#### TASK PROMPT:
All of the records below are to be output exactly; no image belongs in the result.

#### RECORDS SUPPLIED:
※

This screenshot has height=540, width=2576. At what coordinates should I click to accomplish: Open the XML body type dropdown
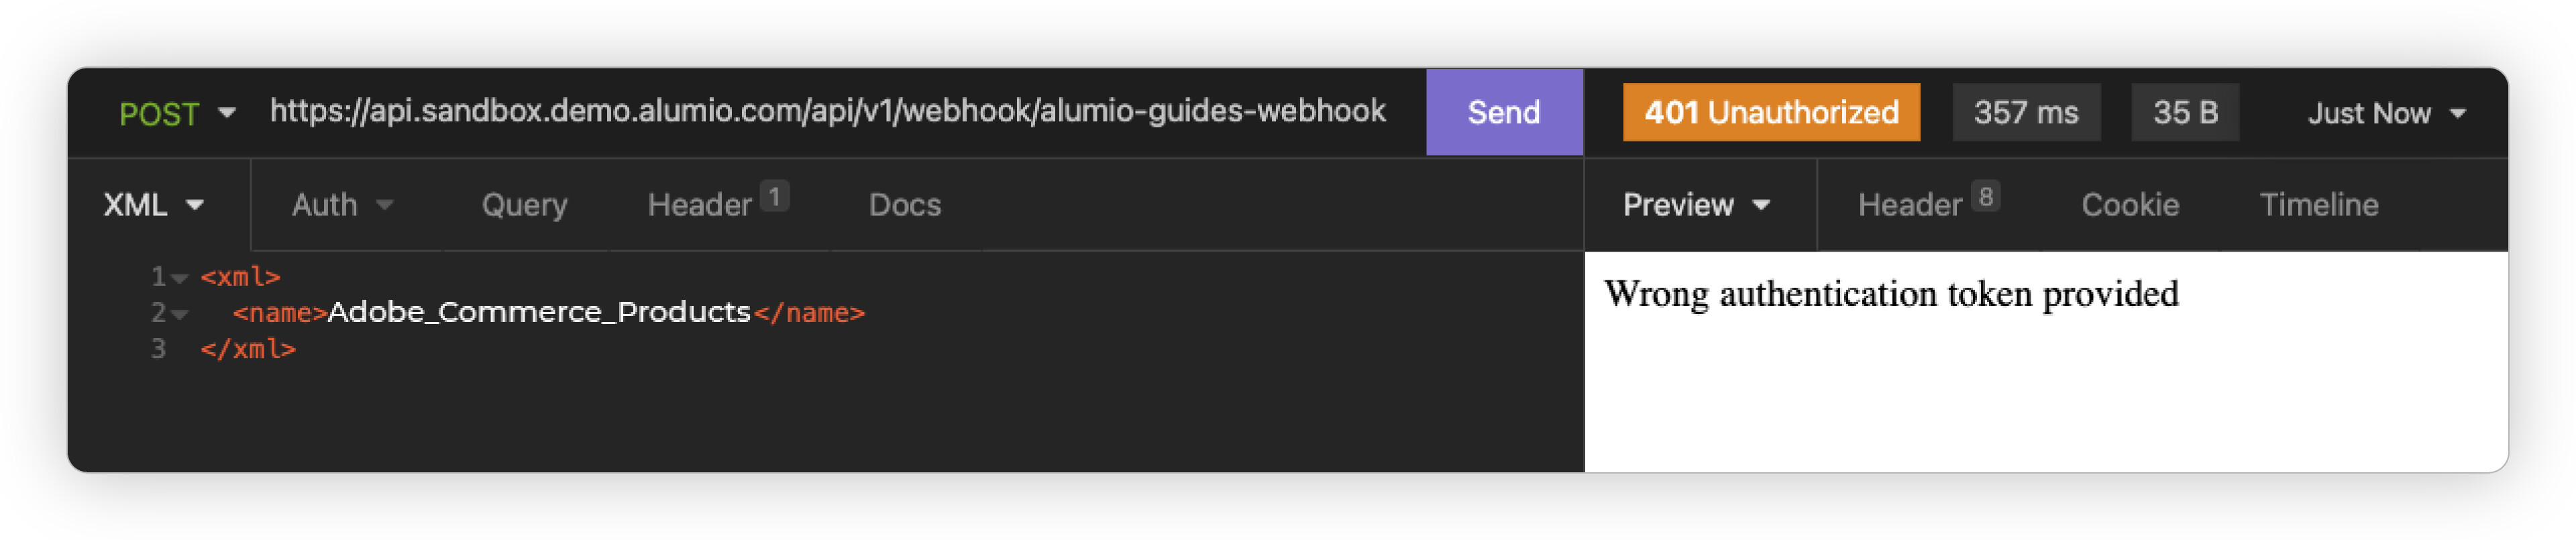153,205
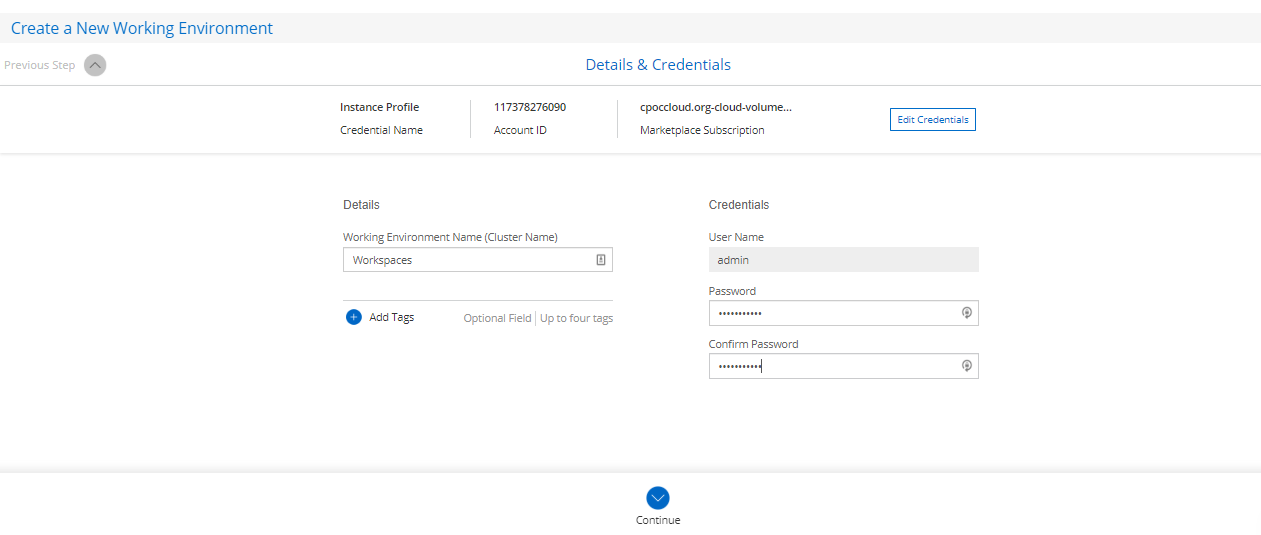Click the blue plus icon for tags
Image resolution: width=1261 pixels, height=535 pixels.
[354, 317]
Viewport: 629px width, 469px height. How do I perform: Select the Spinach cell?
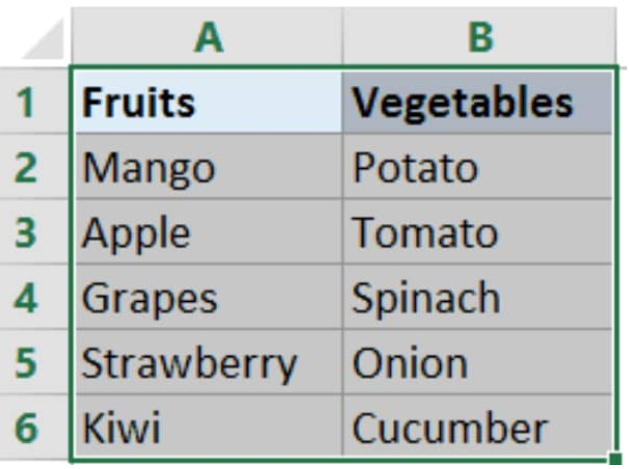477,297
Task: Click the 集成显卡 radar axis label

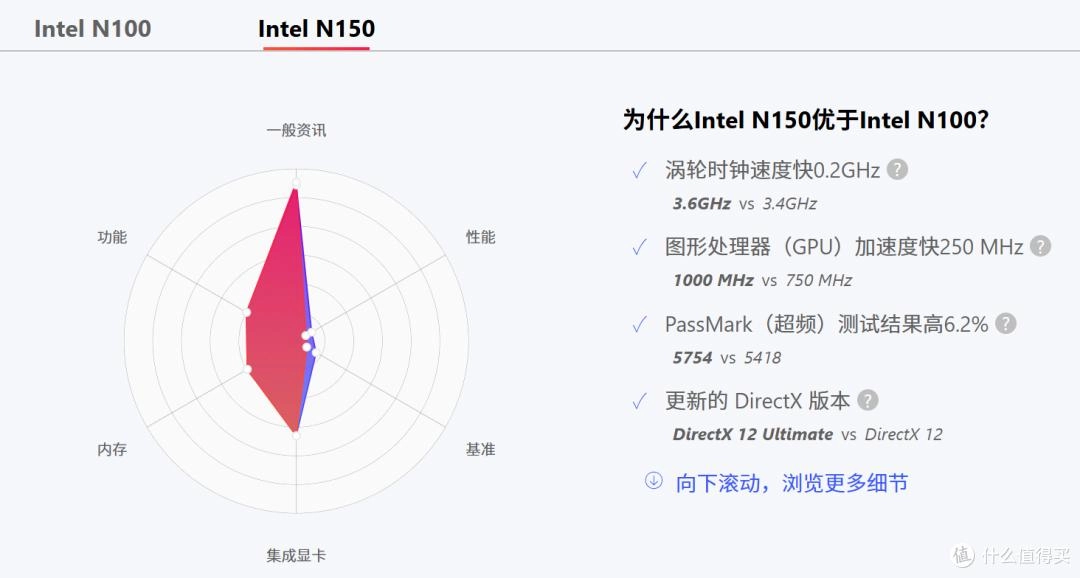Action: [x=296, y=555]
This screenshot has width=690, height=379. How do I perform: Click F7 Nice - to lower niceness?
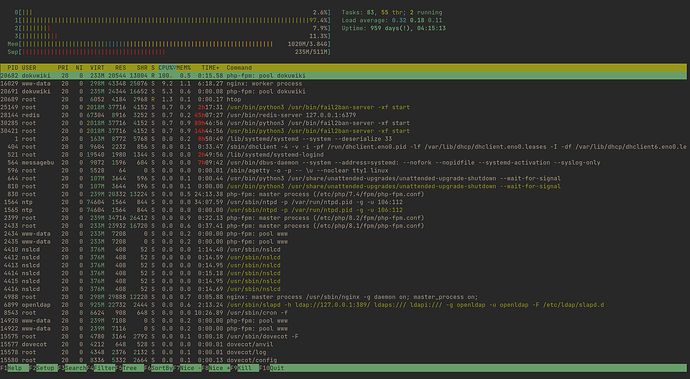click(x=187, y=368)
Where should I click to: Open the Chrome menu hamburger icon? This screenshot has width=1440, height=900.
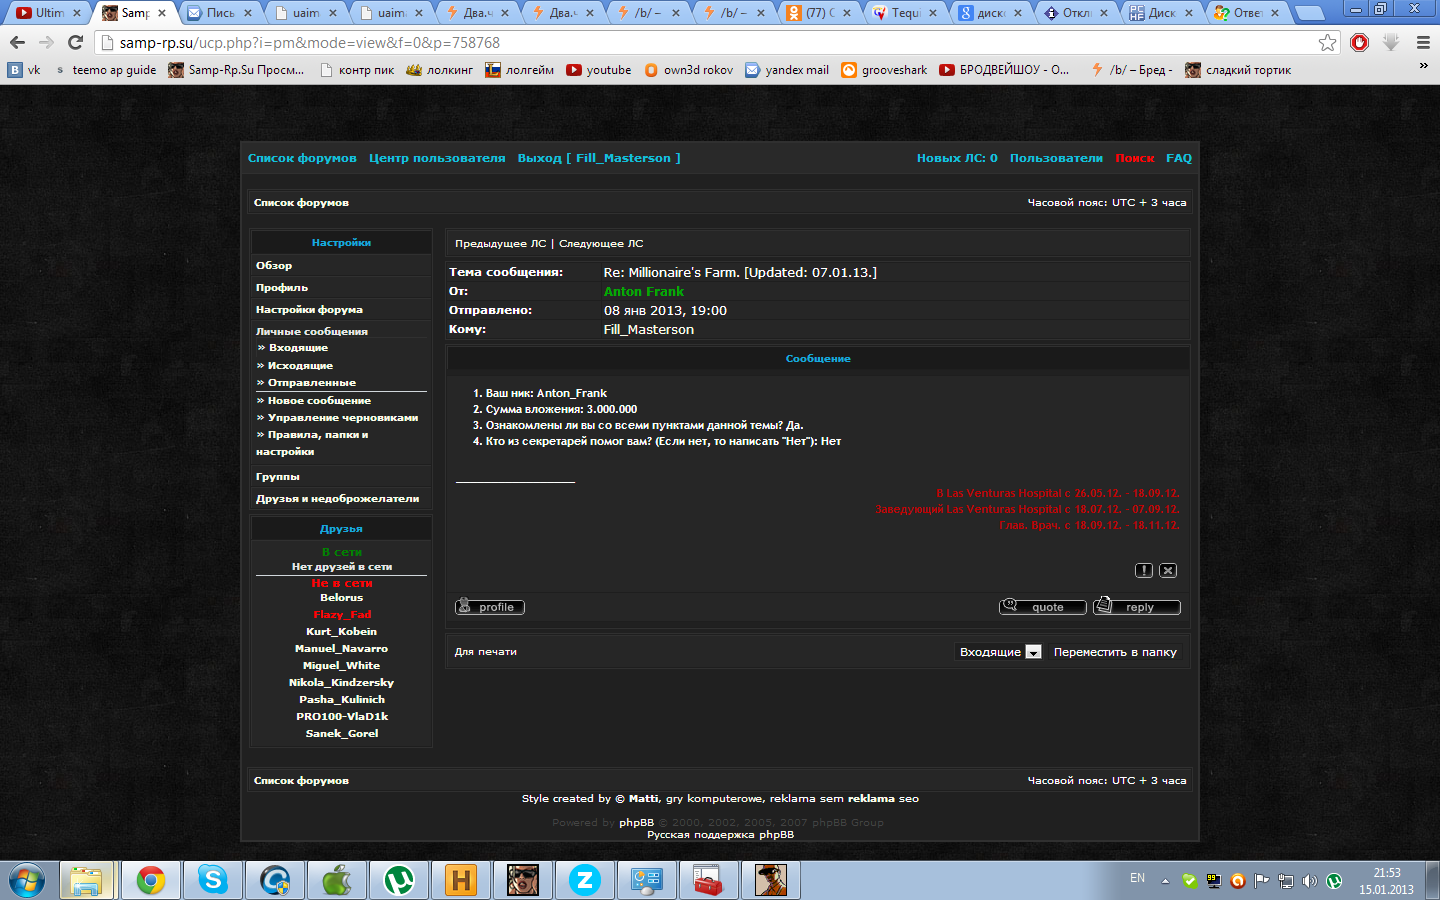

※

#### EXERCISE ANSWER:
This screenshot has height=540, width=2576. At what coordinates should I click to accomplish: Open the XML body type dropdown
153,205
Click the blue plus icon for tags
Image resolution: width=1261 pixels, height=535 pixels.
[354, 317]
Viewport: 629px width, 469px height. How do I perform: Select the Spinach cell?
477,297
Task: Click the 集成显卡 radar axis label

Action: [x=296, y=555]
This screenshot has width=690, height=379. How do I perform: Click F7 Nice - to lower niceness?
click(x=187, y=368)
Where should I click to: Open the Chrome menu hamburger icon? This screenshot has width=1440, height=900.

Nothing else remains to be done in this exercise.